In the end — it has proven to be too much and sadly we must say goodbye to T3 as we do not have the financial and human capital resources to take on all of these challenges, and at the same time build the kind of critical mass that is essential in becoming an aggregator of “over the top” or “TV everywhere” content.
In whatever capacity you may have supported our firm we would like to say “thank you” and as we have no assets or sales, our firm has reached a point of dissolution we will let the camera fade to black and consider what may have been and chalk this up as a learning experience. And, if you are a producer or filmmaker we can truly understand what it means to put your lifeblood into your project and the constant promotion that goes along with finding your audience. In a similar fashion, we have invested our time and energy into something we hate to see come to an end, yet that’s where we are.
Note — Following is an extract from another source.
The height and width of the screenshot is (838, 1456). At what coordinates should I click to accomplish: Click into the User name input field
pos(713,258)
In turn, the global economy as a whole has also made it tough on us as well as audiences in general have retreated from theatres to $1 video kiosks, $3.99 DVD’s, and a plethora of online movie providers with a wide variety of well-known (and often free) titles that makes it difficult for us and our clients to achieve the kind of growth we would have anticipated. In parallel with this tepid marketplace, television networks are less inclined to take risks that are associated with our clients, and alternatively favor projects and films that offer them assuredness of a particular demographic and where their programming content will deliver guaranteed results.
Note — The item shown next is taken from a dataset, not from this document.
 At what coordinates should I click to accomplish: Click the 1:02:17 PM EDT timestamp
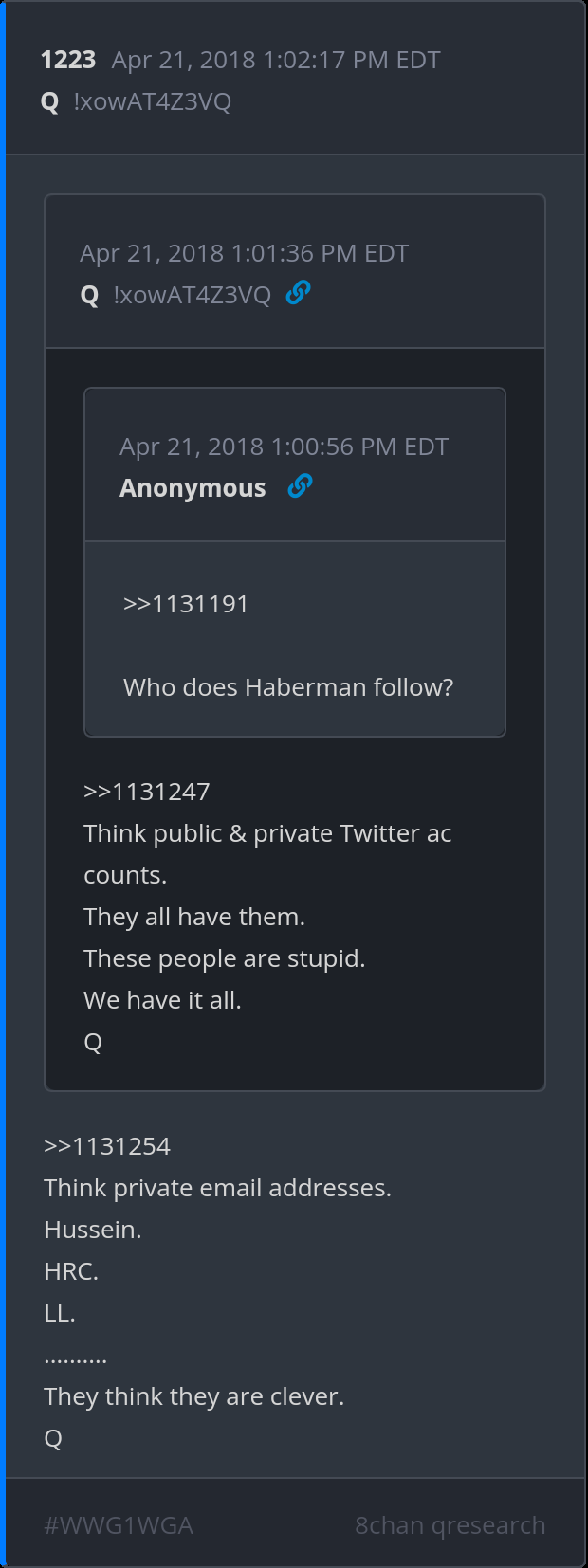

Going back to PIPA and SOPA then for a moment having your content copyright protected and/or your intellectual property licensed is not enough; your video has be ubiquitously everywhere and simultaneously in competition with content found on web-integrated televisions and where we believe that the future is headed with the TV’s themselves become huge tablets and serving up app videos on demand.
Today there is time-shifting, place-shifting and so many other elements in play that if you’re a television producer or filmmaker, you need to get your head around the fact that your audiences are everywhere and your content needs to be prepared, licensed and readied for viewing in just about any viewing environment. And, instead of a cooperative effort in doing this — we have taken it upon ourselves to do these tasks with the net result that it has deterred us from our sales and marketing efforts, keeping our pipeline full, and the essential task of recruiting new clients. Thus the true measure for our business is that our top line revenue is nil, and certainly not then enough to sustain our business.
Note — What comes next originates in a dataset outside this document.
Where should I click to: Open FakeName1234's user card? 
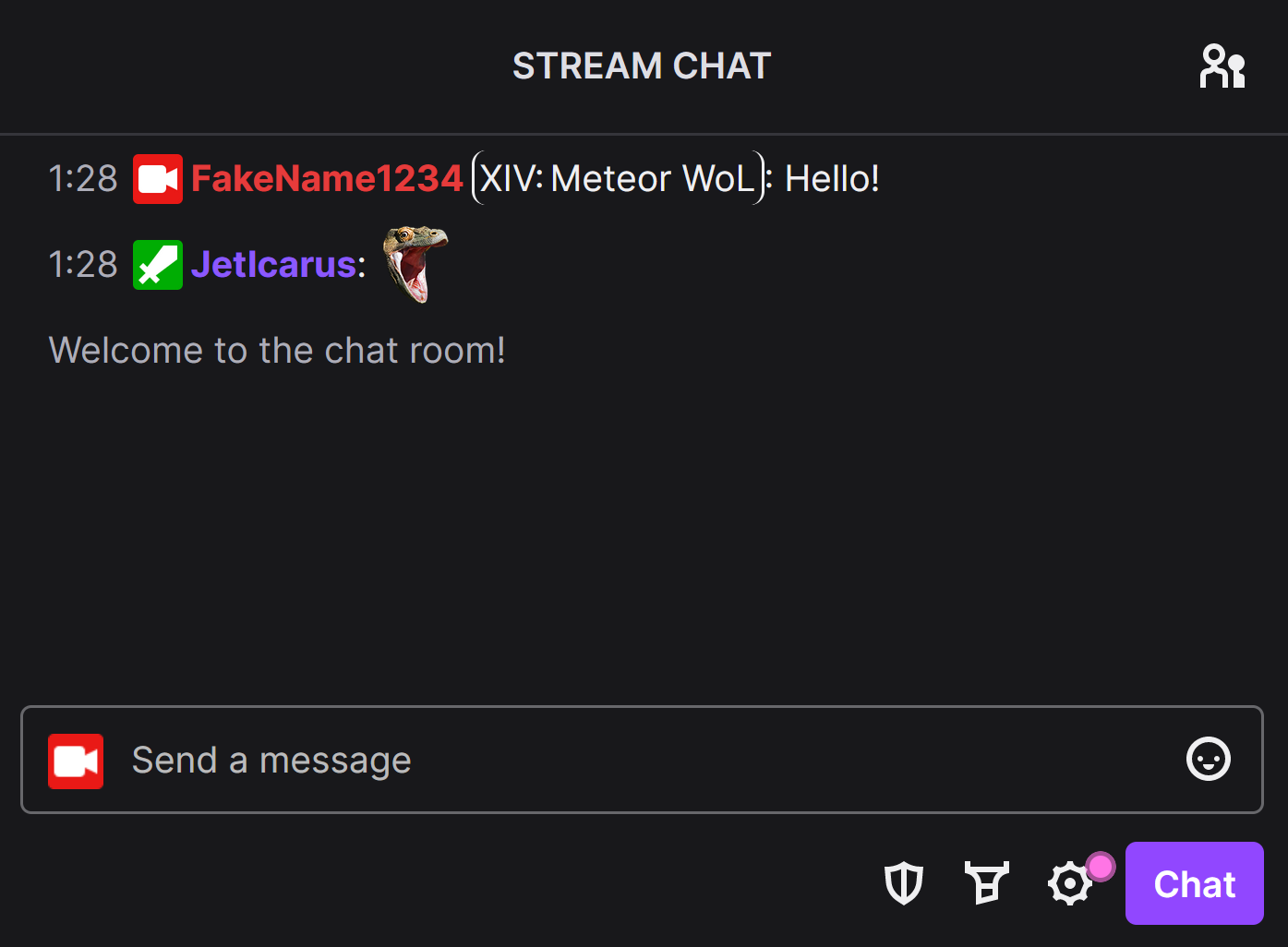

Further, social media and promotional adverting is not enough as each project needs marketing, legal, and all sorts of help in getting your film and/or television project picked-up. Again, trying to do this given our limited resources has been a recipe for failure, and one of the reasons that there are so few companies like us that perform on a success-based commission structure.
For those that have contributed and supported T3 in whatever capacity you may have assisted our firm, we are eternally grateful – and effectively immediately we have shuttered our company, closed our computers, shut down our encoding, turned off our streaming, and headed for a quiet spot to read a book, pray, meditate and reflect upon our learning experience.
May God Bless You — and from T3 thanks again for all your support!